§ **Problem**
Could every line of the listing be output exactly, with the pictures skipped?

§ **Dataset excerpts**

..........

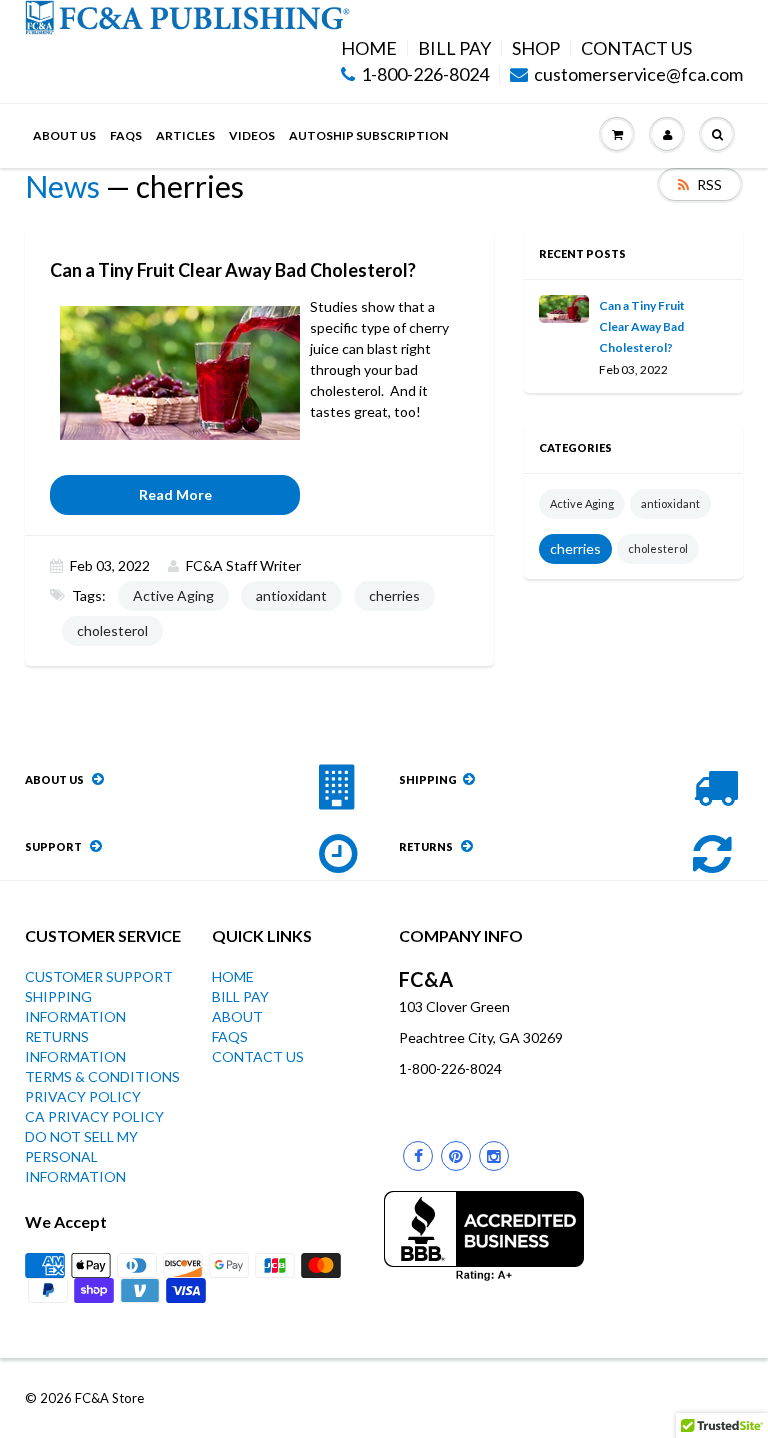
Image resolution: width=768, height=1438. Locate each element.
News (62, 186)
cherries (394, 595)
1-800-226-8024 (425, 75)
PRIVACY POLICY (83, 1096)
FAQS (126, 135)
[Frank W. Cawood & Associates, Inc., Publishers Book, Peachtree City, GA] (484, 1236)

..........

§ **Solution to the exercise**
Image resolution: width=768, height=1438. Locate each element.
News (62, 186)
cherries (394, 595)
1-800-226-8024 (425, 75)
PRIVACY POLICY (83, 1096)
FAQS (126, 135)
[Frank W. Cawood & Associates, Inc., Publishers Book, Peachtree City, GA] (484, 1236)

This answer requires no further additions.